Jack Halpern


   Data Licensing

The CJKI Database of Arabic Plurals

The CJKI Database of Arabic Plurals (DAP), the first truly modern, fully up-to-date database covering both regular and irregular Arabic plurals. Developed by experts over a period of several years, this database includes various grammatical attributes such as part-of-speech, collectivity codes, gender codes, and full vocalization. CJKI is now making this database available for use in software development, machine translation, and Arabic language education.

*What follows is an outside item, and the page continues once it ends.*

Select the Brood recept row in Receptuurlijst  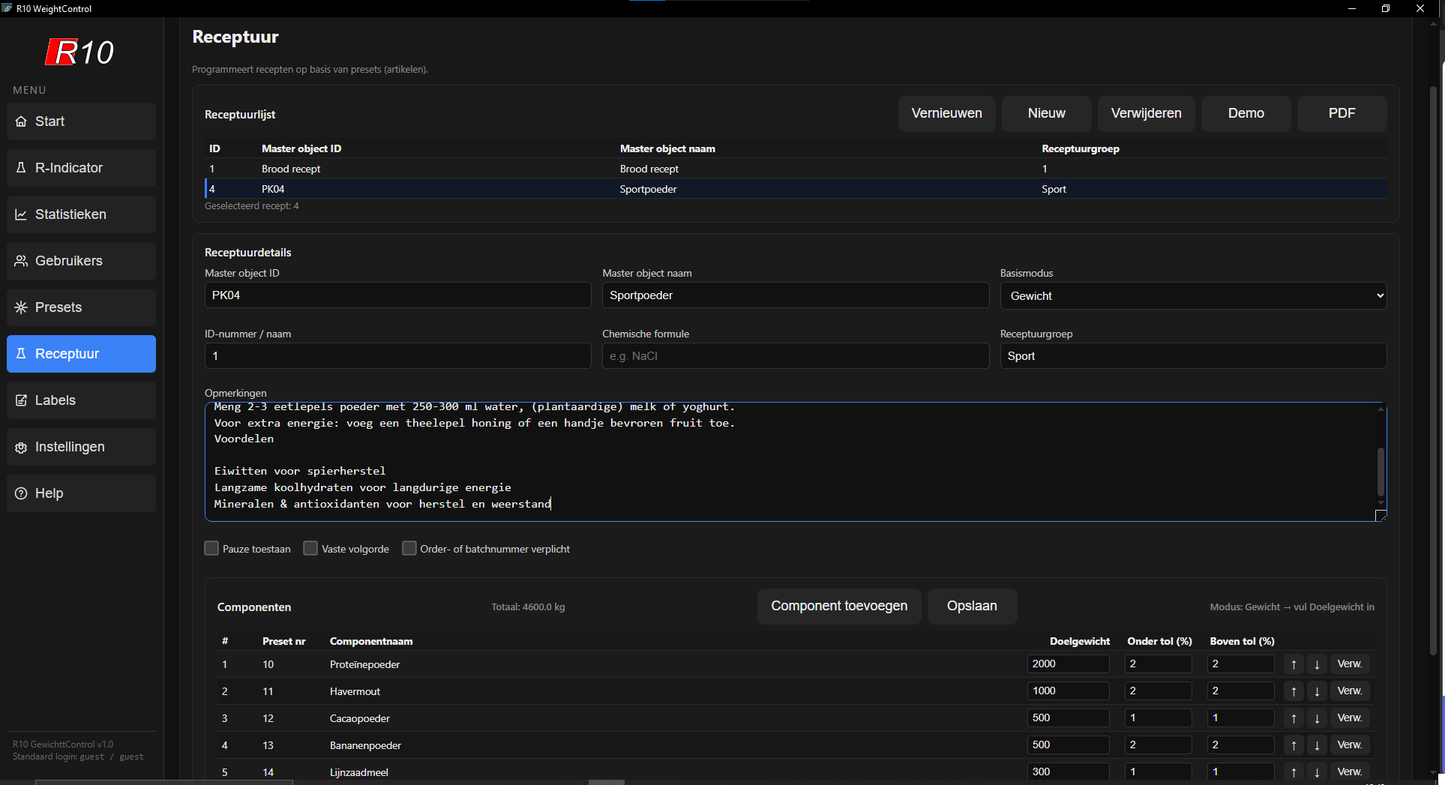click(x=600, y=169)
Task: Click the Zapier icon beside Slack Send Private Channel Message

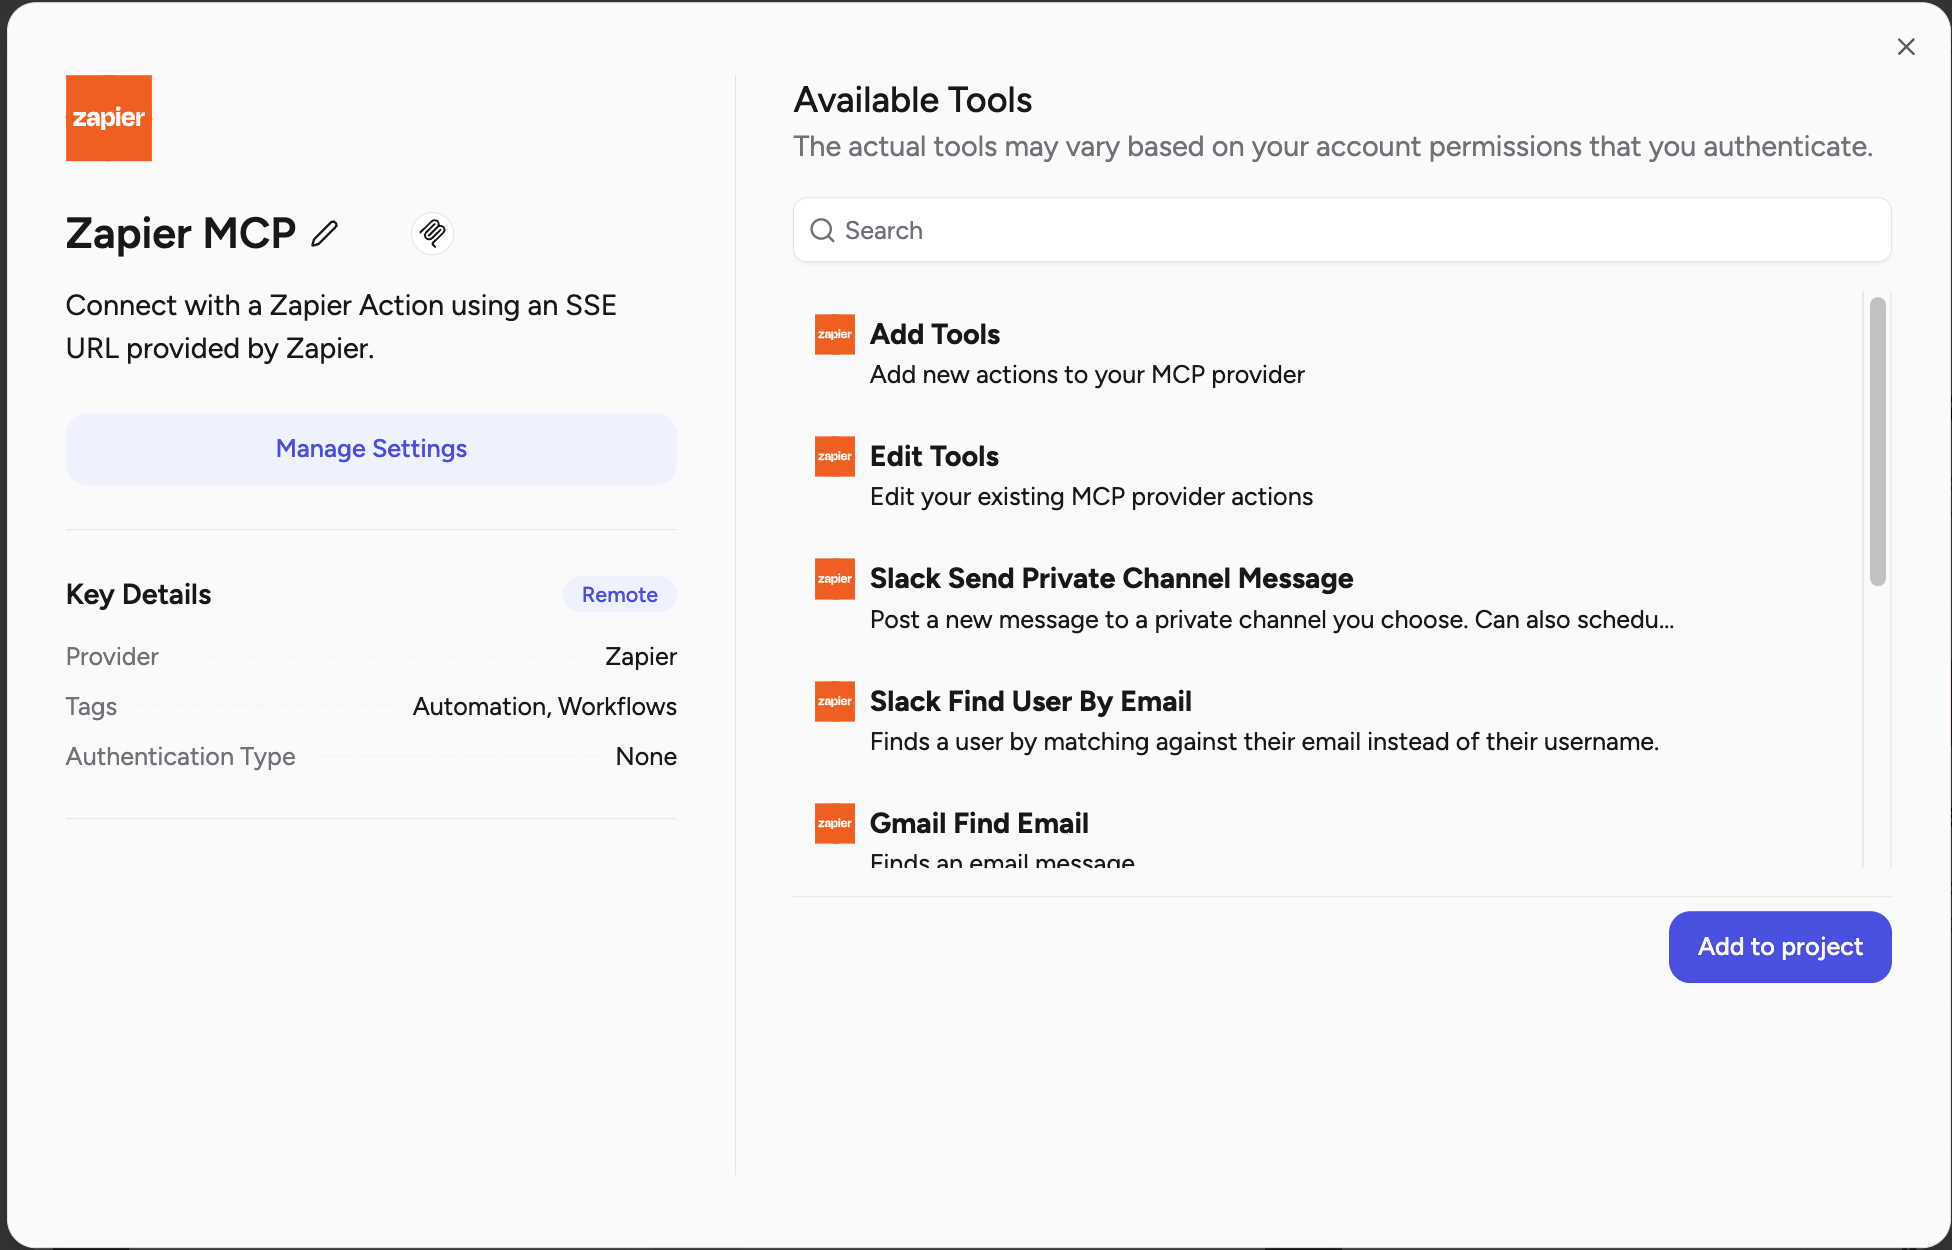Action: tap(834, 578)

The Database of Arabic Plurals has been assembled by a team of experts in Arabic grammar through meticulous attention and research to ensure accuracy and to avoid the errors found in other works. In an era in which accurate processing of Arabic text is critical, this database represents a major step forward for natural language processing, machine translation, lexicography, and pedagogy.

Linguistic Background

Arabic regular plurals, also called sound plurals, are formed with the regular suffixes ُونَ uunaa for masculine plurals and َاتْ aat for feminine plurals, as shown below:

Singular مُدَرِّسٌ mudarrisun male teacher
Male plural مُدَرِّسُونَ mudarrisuuna male teachers
Female singular مُدَرِّسَةٌ mudarrisatun female teacher
Female plural مُدَرِّسَاتٌ mudarrisaat female teachers

For language learners and language processing software alike, the irregular, or broken, plurals present one of the greatest challenges in the Arabic language. These morphologically irregular plurals are distinct in that they are not formed with the regular plural suffixes shown above. Instead, they are formed by modifying the vowels of the vowel-consonant pattern (CV templates) of the singular form (a phenomenon known as "nonconcatenative morphology"). Each of these plurals follows one of dozens of complicated morphological patterns derived from the root of the singular form by adding suffixes, adding prefixes, and changing the vowels.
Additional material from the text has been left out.